A popular alternative to America’s current staple are “compact fluorescent lights,” CFLs; however, these bulbs pose more health risks than a pair of towering stilettos. CFLs are composed of toxic mercury vapors, leading to possible mercury poisoning if broken. The EPA has published extensive directions on how to clean up a mercury spill from broken CFLs. The bulbs also have strong “radiation-emitting electromagnetic fields” and produce “dirty electricity”, which can increase ones risk of cancer fivefold. CFLs have been linked to “severe neurological damage”, leading to migraines and epileptic fits. The lifespan of these bulbs, once heralded as extraordinarily long lasting, have been exaggerated by over 30%.

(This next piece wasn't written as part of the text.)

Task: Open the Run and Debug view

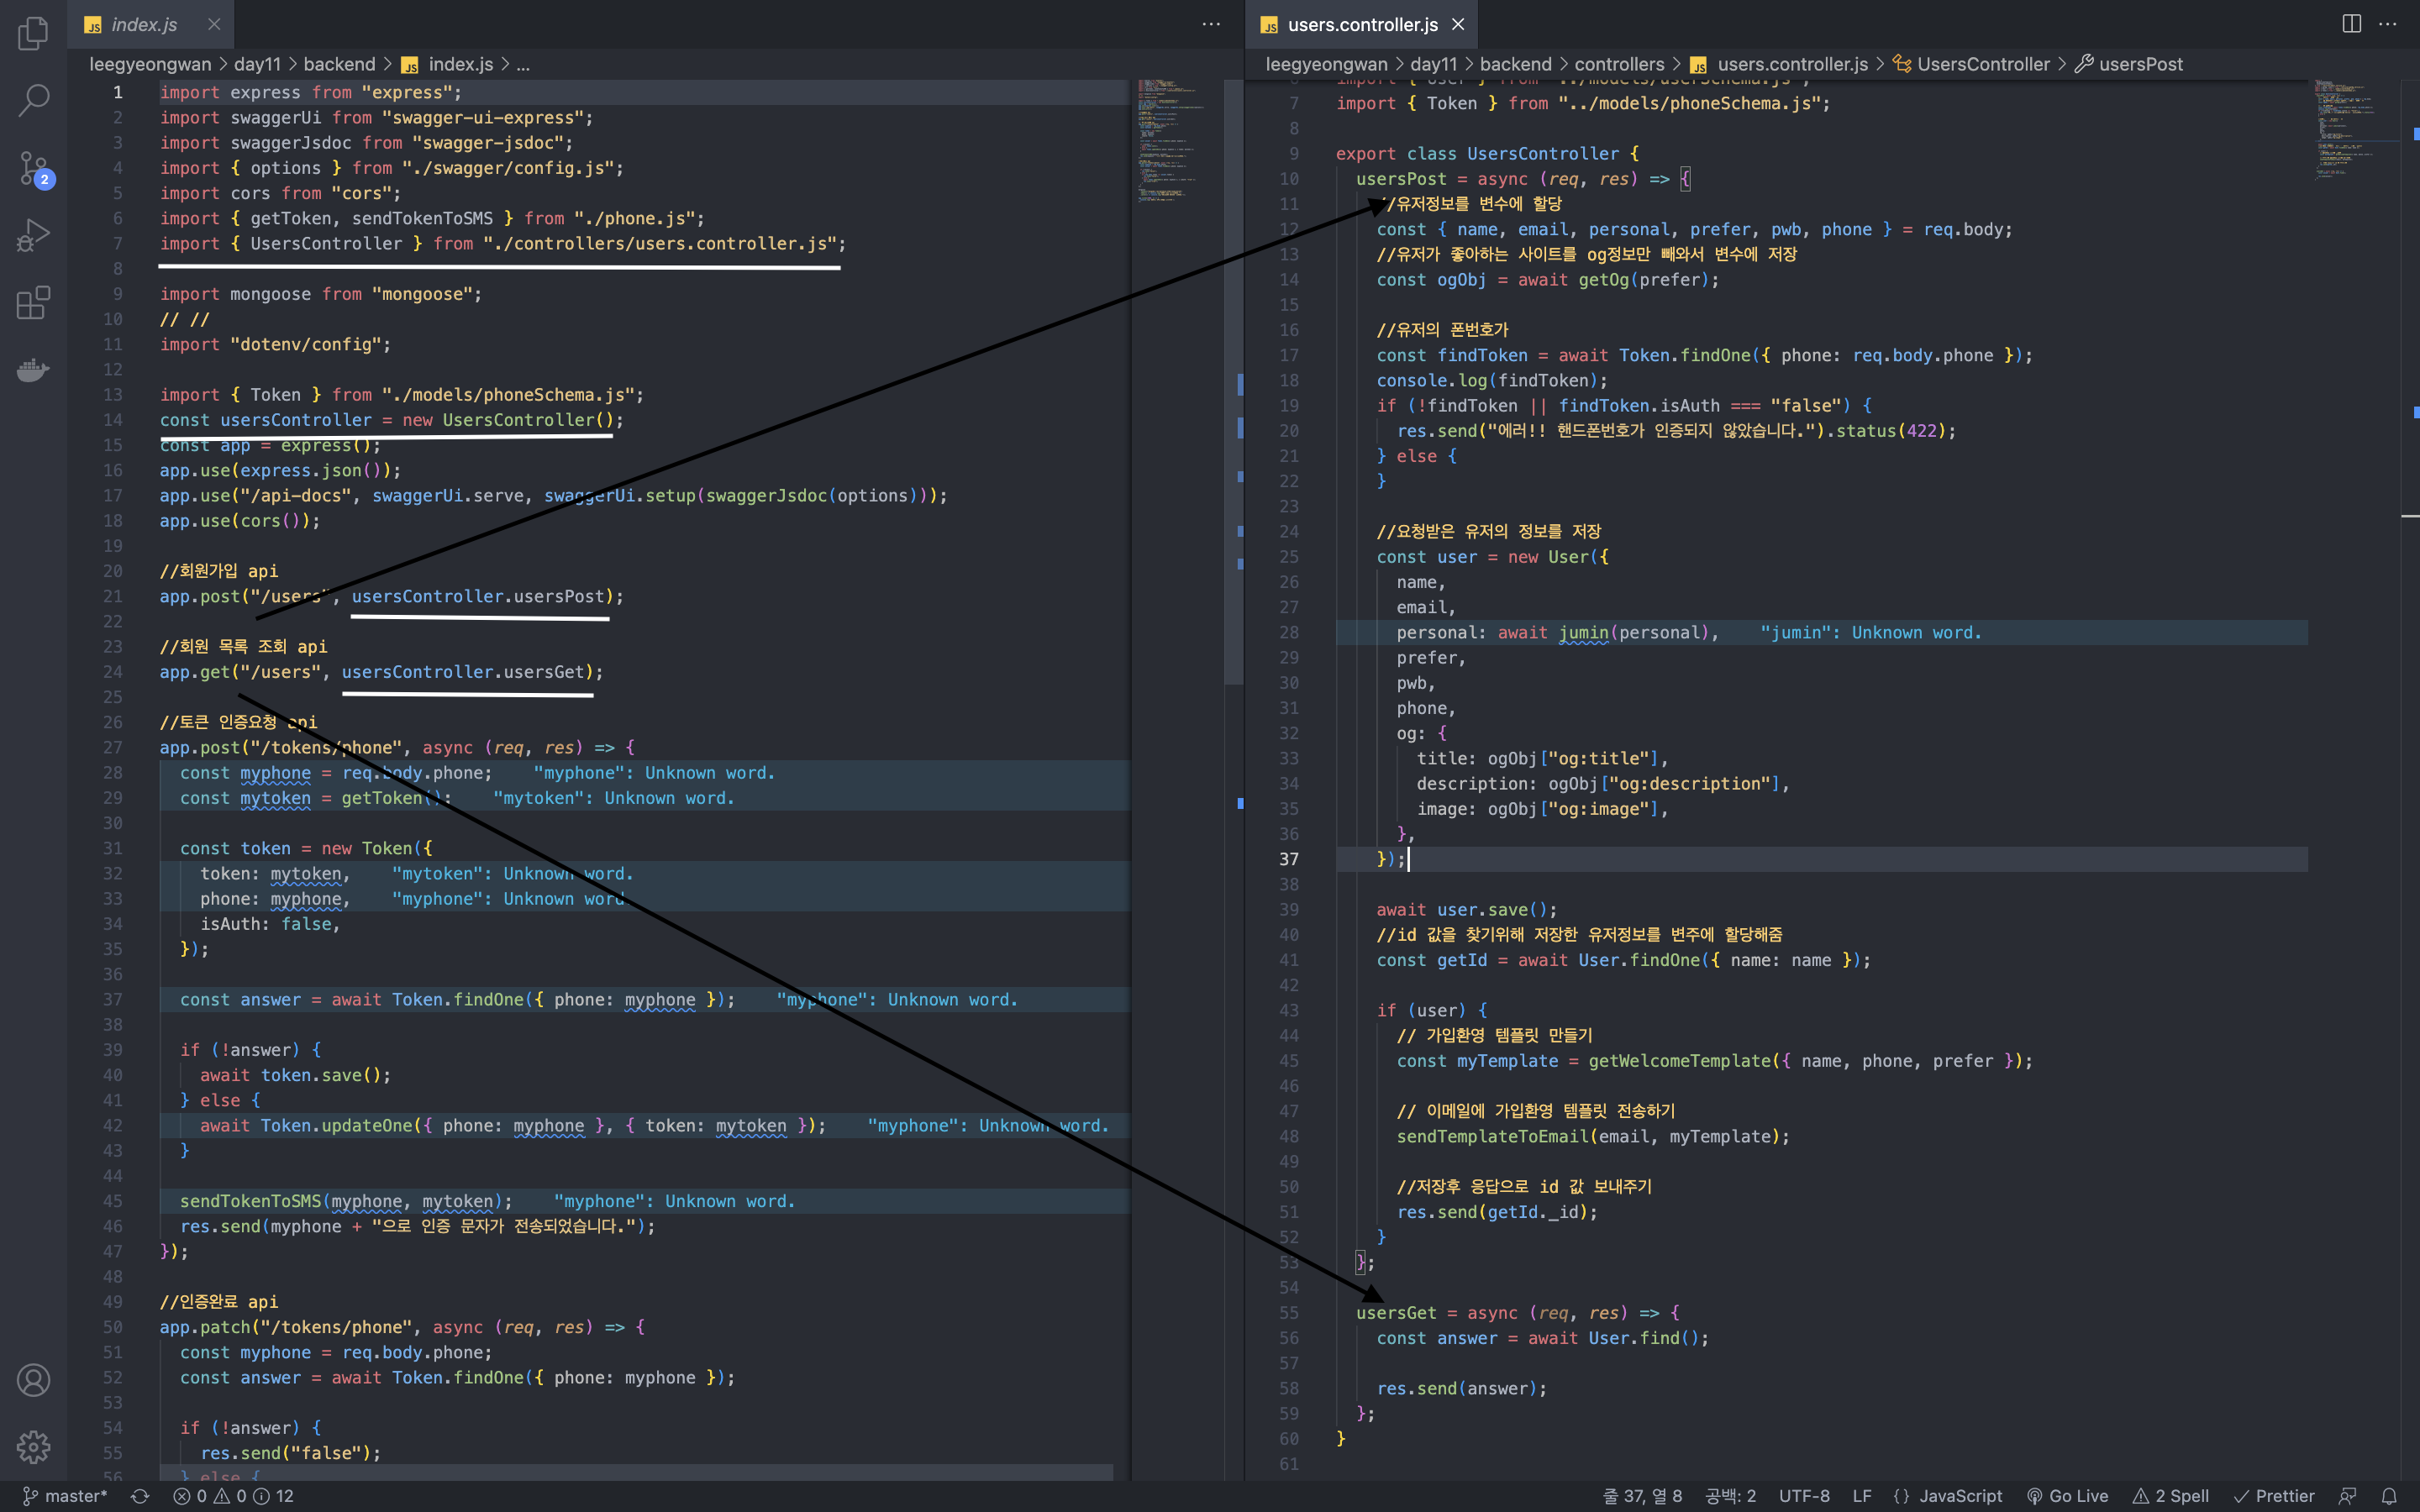Action: [x=33, y=235]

The organic fad has gone from food, to clothes, and now to light bulbs; Organic Light Emitting Diodes (OLEDs) won’t poison you like CFLs, but could bankrupt you. OLEDs are tough to produce, because unless the oxygen-sensitive chemicals used are sealed just so, they will spoil, leading to higher production costs.
The Light Emitting Diode (LEDs) is the best knockoff of the traditional light bulb so far. The strongest LED to date will hit stores later this year, from Royal Phillips Electronics NV. It produces the same amount of light as a 75 watt incandescent bulb would, and clocks in between $40 to $45. Families who struggle to pay $0.93 for a pack of four 100 watt incandescent bulbs may be out of luck when the new law takes effect next year.
America was built on a foundation of limited government, individualism, and a free market. Healthy competition has always ensured that the best product won out, so why, as Senator DeMint points out, is Washington “picking winners and losers in the marketplace and micromanaging how Americans live their lives”? Both the BULB Act by Senators DeMint and Enzi and Rep. Bachmann’s Light Bulb Freedom of Choice Act would repeal the 2007 ban, but have been referred to the Subcommittee on Energy and Power, with no word since.
Has America recanted her free market ideology? If the government continues on its increasingly nanny-like path, stiletto heels could be the next to go, because they could be construed as inefficient to walk in and pose a possible safety risk. Then the government will turn into the fashion police.